Stored items from a collection =>
++++++

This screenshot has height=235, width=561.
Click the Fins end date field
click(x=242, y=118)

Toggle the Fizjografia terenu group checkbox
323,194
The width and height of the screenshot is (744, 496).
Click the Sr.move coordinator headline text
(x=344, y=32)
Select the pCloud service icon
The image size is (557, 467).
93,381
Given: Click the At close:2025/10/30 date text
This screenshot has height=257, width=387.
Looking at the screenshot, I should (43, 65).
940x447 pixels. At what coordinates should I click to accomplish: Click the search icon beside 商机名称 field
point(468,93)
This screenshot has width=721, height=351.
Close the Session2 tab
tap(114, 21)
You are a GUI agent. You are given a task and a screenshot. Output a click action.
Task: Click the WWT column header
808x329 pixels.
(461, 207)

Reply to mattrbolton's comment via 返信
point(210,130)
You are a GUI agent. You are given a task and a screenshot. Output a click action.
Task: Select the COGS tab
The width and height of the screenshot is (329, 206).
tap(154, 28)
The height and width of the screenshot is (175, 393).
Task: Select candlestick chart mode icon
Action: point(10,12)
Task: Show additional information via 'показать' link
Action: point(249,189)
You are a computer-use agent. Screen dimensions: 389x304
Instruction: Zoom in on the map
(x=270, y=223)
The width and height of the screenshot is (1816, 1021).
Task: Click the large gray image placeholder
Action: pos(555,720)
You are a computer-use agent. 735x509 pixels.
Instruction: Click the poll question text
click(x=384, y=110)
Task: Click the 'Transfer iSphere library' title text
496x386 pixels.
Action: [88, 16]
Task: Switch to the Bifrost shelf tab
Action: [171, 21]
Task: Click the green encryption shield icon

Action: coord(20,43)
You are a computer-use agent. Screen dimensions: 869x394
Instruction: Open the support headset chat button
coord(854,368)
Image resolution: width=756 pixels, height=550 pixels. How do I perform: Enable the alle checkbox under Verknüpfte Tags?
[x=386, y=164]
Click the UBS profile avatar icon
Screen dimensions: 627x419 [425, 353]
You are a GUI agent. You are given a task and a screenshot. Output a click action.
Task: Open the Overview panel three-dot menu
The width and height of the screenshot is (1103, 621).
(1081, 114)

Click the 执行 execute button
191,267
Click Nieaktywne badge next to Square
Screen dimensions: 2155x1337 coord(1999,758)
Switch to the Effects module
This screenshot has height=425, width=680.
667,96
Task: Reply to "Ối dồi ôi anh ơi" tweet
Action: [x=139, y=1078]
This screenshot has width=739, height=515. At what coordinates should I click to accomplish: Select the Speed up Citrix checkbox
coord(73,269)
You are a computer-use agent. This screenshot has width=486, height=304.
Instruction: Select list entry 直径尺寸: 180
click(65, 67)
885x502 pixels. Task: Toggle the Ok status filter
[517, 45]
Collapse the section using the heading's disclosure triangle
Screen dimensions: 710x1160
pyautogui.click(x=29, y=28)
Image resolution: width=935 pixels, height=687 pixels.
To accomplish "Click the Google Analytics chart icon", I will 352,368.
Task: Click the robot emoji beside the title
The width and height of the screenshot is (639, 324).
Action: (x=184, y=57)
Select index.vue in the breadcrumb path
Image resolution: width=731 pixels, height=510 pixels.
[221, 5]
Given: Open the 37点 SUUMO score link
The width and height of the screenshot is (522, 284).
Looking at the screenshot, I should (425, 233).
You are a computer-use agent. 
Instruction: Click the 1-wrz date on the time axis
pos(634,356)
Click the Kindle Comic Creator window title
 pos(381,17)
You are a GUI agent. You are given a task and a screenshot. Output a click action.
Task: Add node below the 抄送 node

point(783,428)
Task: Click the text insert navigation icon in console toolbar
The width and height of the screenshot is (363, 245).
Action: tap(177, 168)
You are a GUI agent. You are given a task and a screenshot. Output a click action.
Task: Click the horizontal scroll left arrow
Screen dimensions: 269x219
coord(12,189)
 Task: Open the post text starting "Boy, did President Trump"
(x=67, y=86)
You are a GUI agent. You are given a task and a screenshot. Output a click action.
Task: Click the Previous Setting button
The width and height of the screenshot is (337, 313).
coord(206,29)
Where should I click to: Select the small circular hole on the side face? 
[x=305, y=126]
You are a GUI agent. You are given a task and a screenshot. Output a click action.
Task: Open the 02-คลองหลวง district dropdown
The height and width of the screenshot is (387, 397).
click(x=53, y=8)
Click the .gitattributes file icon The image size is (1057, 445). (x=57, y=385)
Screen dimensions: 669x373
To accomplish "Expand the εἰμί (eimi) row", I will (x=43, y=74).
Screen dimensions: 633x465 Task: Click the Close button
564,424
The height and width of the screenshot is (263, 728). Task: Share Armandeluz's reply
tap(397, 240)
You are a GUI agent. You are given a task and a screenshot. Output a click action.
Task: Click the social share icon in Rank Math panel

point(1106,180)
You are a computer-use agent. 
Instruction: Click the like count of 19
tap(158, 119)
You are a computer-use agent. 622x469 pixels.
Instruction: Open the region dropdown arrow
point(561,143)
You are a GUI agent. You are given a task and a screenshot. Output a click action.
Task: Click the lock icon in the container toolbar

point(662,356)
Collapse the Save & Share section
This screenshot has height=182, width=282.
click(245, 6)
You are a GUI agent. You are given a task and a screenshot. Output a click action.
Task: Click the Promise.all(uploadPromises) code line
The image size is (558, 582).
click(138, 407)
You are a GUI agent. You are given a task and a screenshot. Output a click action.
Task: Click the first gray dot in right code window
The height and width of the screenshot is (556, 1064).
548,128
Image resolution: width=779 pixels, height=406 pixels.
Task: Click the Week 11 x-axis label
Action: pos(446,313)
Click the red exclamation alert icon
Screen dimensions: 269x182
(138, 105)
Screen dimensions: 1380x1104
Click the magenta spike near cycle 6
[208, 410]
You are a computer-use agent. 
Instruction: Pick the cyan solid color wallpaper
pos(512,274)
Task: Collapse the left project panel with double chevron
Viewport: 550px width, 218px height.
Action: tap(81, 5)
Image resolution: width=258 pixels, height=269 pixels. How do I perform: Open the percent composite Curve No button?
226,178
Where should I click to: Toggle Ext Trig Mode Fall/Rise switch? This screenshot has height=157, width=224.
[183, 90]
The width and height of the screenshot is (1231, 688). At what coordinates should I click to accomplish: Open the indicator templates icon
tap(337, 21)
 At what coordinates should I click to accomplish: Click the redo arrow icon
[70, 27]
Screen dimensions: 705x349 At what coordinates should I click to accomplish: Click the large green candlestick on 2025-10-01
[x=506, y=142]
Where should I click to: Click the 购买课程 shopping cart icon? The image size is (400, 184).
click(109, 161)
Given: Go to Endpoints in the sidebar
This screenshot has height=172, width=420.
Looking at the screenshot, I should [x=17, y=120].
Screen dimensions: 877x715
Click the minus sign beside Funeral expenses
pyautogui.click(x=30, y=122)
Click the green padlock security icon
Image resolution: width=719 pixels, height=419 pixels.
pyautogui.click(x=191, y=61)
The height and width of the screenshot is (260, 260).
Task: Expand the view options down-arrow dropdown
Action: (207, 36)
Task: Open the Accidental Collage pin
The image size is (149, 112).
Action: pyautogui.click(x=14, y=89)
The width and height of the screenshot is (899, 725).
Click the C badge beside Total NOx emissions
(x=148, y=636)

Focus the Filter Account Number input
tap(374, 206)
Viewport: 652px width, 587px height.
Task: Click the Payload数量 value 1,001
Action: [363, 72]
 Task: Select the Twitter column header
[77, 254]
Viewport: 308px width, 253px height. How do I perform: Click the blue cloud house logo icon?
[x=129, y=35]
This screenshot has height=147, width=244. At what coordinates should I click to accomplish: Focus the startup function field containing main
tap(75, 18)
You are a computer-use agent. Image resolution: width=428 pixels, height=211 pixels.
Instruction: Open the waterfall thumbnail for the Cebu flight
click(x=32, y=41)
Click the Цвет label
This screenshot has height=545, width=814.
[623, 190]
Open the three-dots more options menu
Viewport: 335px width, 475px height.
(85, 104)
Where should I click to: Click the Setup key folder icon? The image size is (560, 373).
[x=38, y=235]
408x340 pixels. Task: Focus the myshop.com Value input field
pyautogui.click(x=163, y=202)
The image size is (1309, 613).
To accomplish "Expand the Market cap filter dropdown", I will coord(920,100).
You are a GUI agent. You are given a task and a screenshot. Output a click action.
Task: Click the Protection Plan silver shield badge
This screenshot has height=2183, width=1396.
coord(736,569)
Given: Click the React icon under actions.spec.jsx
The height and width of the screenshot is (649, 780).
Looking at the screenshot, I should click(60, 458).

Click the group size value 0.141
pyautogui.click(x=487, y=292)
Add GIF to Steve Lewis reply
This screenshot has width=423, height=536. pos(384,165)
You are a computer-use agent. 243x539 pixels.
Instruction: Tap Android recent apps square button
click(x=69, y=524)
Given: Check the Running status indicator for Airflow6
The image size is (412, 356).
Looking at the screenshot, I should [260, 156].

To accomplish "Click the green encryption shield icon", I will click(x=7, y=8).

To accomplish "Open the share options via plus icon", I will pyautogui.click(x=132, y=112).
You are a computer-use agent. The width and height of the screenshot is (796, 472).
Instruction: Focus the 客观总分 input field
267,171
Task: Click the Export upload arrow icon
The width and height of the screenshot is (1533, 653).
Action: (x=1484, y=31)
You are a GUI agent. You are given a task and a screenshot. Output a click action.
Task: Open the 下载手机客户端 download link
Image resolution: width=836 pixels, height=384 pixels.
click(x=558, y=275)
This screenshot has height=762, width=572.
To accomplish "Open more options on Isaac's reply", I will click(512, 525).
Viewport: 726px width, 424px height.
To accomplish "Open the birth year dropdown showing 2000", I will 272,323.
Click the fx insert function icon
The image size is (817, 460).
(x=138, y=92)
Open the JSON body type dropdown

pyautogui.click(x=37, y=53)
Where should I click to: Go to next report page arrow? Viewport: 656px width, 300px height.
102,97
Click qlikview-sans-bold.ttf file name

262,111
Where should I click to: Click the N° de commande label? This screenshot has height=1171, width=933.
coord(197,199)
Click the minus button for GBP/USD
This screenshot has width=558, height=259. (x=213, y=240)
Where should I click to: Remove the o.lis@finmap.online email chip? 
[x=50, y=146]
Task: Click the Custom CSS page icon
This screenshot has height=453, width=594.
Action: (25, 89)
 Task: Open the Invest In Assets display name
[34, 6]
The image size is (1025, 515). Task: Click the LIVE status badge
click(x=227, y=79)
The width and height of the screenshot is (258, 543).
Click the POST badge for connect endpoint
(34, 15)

++++++

What to produce =>
Set down precisely the lines above between the line holding "The width and height of the screenshot is (639, 324)." and the line holding "Given: Open the 37点 SUUMO score link", inclusive, and nothing beyond them.

Task response =>
The width and height of the screenshot is (639, 324).
Action: (x=184, y=57)
Select index.vue in the breadcrumb path
Image resolution: width=731 pixels, height=510 pixels.
[221, 5]
Given: Open the 37点 SUUMO score link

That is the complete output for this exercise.